Promoting dry reforming of methane via bifunctional NiO/dolomite catalysts for production of hydrogen-rich syngas

Abstract

Extensive effort has been focused on the advancement of an efficient catalyst for CO₂ reforming of CH₄ to achieve optimum catalytic activity together with cost-effectiveness and high resistance to catalyst deactivation. In this study, for the first time, a new catalytic support/catalyst system of bifunctional NiO/dolomite has been synthesized by a wet impregnation method using low-cost materials, and it shows unique performance in terms of amphoteric sites and self-reduction properties.
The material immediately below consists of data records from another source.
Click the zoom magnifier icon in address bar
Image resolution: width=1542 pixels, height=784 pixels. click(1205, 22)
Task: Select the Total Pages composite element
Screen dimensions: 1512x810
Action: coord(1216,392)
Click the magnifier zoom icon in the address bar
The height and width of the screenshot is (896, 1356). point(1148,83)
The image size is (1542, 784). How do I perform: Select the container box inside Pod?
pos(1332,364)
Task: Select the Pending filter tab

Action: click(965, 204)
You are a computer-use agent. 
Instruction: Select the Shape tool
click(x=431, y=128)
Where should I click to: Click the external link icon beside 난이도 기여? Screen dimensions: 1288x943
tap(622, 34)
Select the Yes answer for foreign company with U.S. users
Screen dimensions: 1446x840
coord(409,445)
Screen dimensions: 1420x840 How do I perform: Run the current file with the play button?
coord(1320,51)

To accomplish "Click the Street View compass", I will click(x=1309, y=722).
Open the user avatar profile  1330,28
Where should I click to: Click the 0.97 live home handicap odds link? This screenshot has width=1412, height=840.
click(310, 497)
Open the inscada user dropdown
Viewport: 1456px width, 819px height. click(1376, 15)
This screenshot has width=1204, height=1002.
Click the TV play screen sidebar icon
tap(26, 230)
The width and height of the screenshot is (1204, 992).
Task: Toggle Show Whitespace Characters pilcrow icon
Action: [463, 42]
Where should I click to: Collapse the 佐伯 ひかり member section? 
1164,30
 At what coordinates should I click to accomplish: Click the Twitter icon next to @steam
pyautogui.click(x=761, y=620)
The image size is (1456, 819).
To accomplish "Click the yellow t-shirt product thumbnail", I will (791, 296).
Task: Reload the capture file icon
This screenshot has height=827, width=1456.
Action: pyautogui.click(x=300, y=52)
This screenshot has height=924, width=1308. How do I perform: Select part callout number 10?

The catalysts were loaded into a continuous micro-reactor equipped with an online GC-TCD system. The reaction was carried out with a gas mixture consisting of CH₄ and CO₂ in the ratio of 1 : 1 flowing 30 ml min⁻¹ at 800 °C for 10 h. The physicochemical properties of the synthesized catalysts were determined by various methods including X-ray diffraction (XRD), N₂ adsorption–desorption, H₂ temperature-programmed reduction (H₂-TPR), temperature-programmed desorption of CO₂ (TPD-CO₂), and temperature-programmed desorption of NH₃ (TPD-NH₃). The highest catalytic performance of the DRM reaction was shown by the 10% NiO/dolomite catalyst (CH₄ & CO₂ conversion, χCH₄; χCO₂ ∼ 98% and H₂ selectivity, S_H2 = 75%; H₂/CO ∼ 1 : 1 respectively). Bifunctional properties of amphoteric sites on the catalyst and self-reduction behaviour of the NiO/dolomite catalyst improved dry reforming of the CH₄ process by enhancing CH₄ and CO₂ conversion without involving a catalyst reduction step, and the catalyst was constantly active for more than 10 h.